======== 抽出データ ========

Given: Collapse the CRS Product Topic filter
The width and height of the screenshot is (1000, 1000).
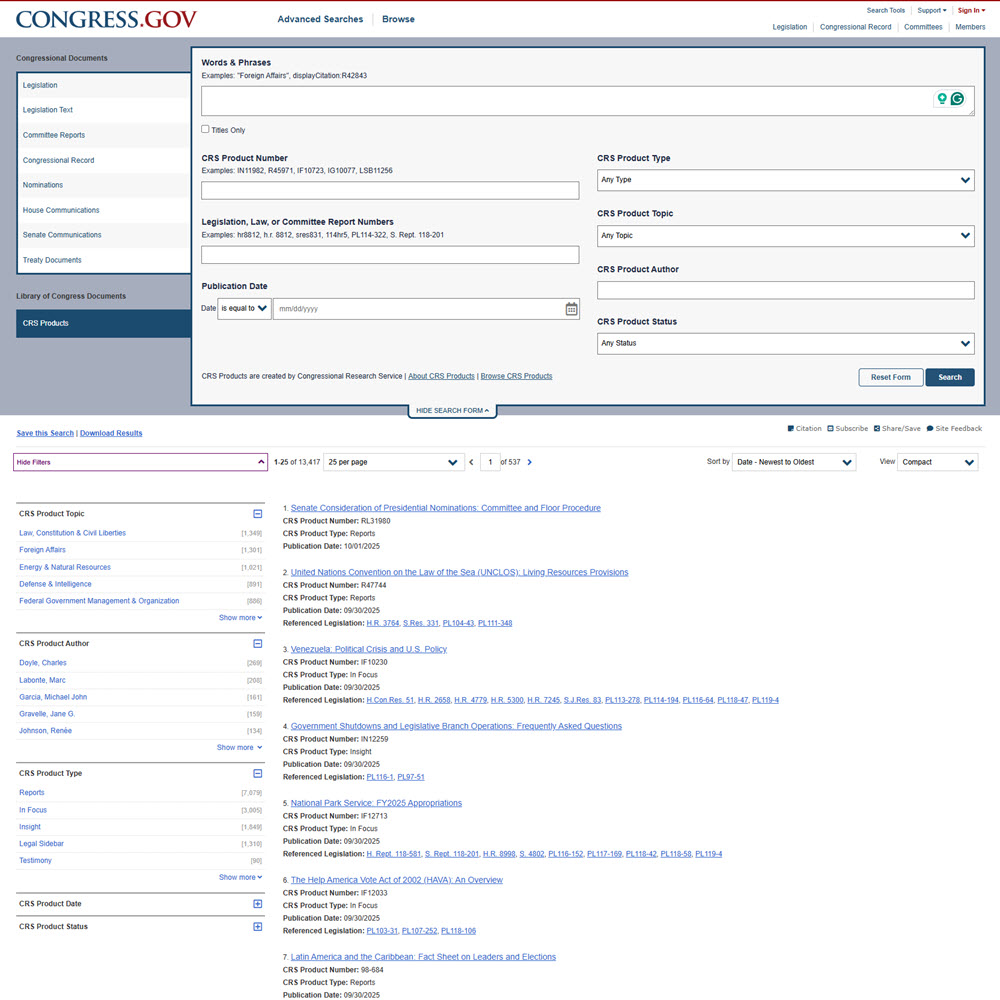Looking at the screenshot, I should 257,514.
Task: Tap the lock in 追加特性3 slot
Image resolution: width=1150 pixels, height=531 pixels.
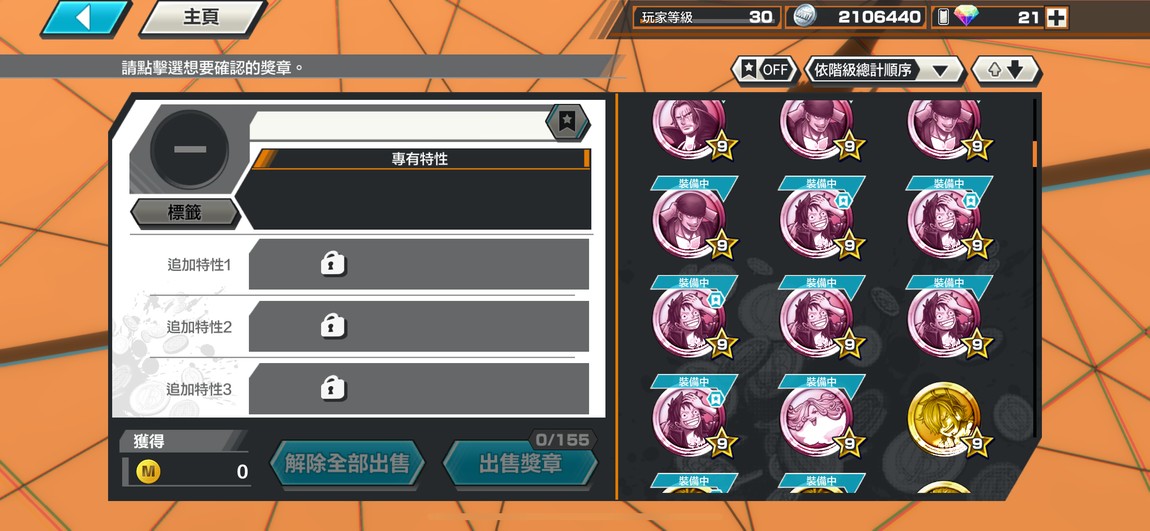Action: tap(333, 388)
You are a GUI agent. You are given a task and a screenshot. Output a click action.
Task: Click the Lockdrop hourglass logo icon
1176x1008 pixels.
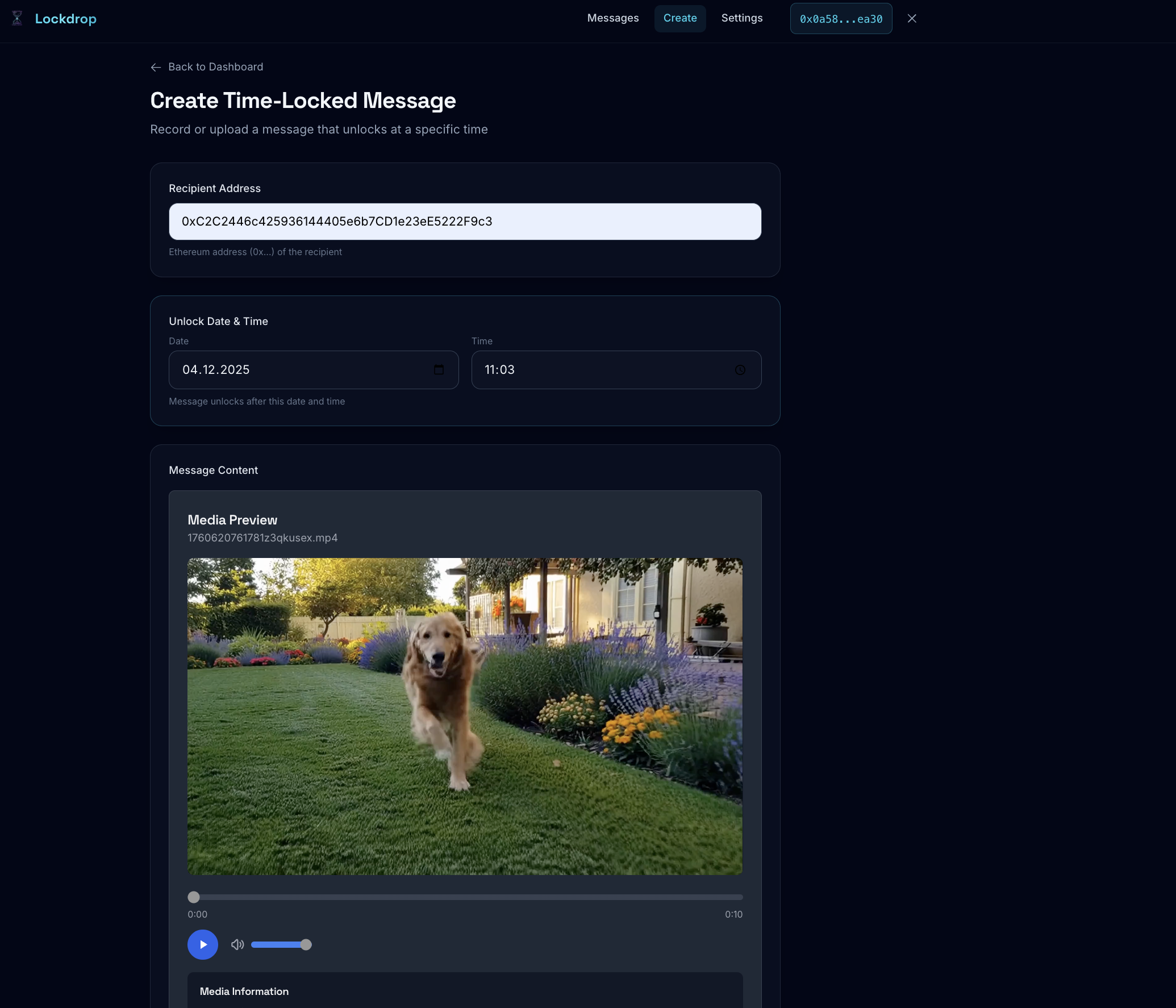[17, 18]
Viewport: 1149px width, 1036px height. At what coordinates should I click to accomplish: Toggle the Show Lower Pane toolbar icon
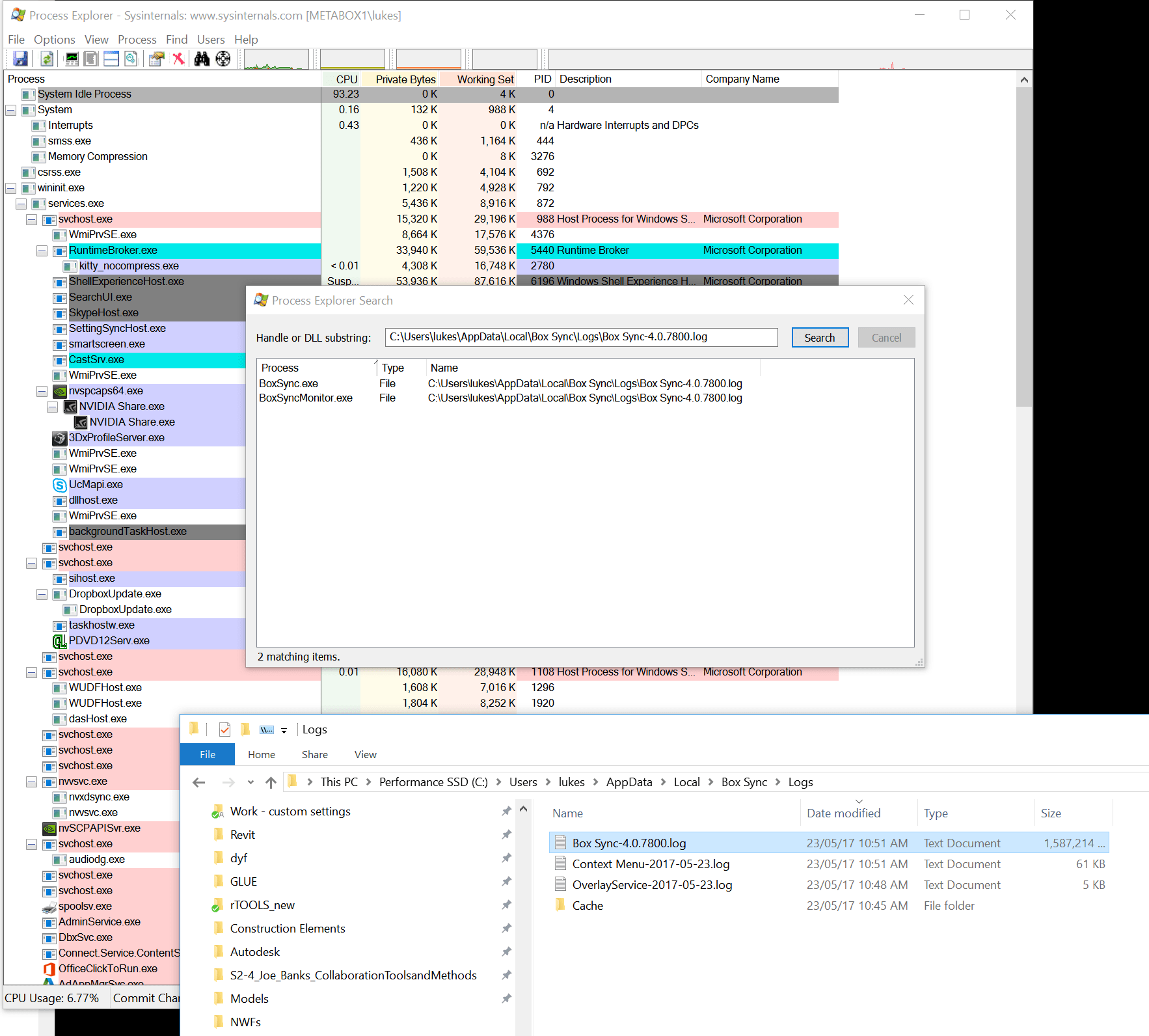[111, 59]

========

上記の資料をすべて、一字一句変えずに書き写してください。ただし、画像は解答に含めないでください。

解答:
Given: Collapse the CRS Product Topic filter
The width and height of the screenshot is (1000, 1000).
Looking at the screenshot, I should 257,514.
Task: Tap the lock in 追加特性3 slot
Image resolution: width=1150 pixels, height=531 pixels.
Action: tap(333, 388)
You are a GUI agent. You are given a task and a screenshot. Output a click action.
Task: Click the Lockdrop hourglass logo icon
1176x1008 pixels.
[17, 18]
Viewport: 1149px width, 1036px height. At what coordinates should I click to accomplish: Toggle the Show Lower Pane toolbar icon
[111, 59]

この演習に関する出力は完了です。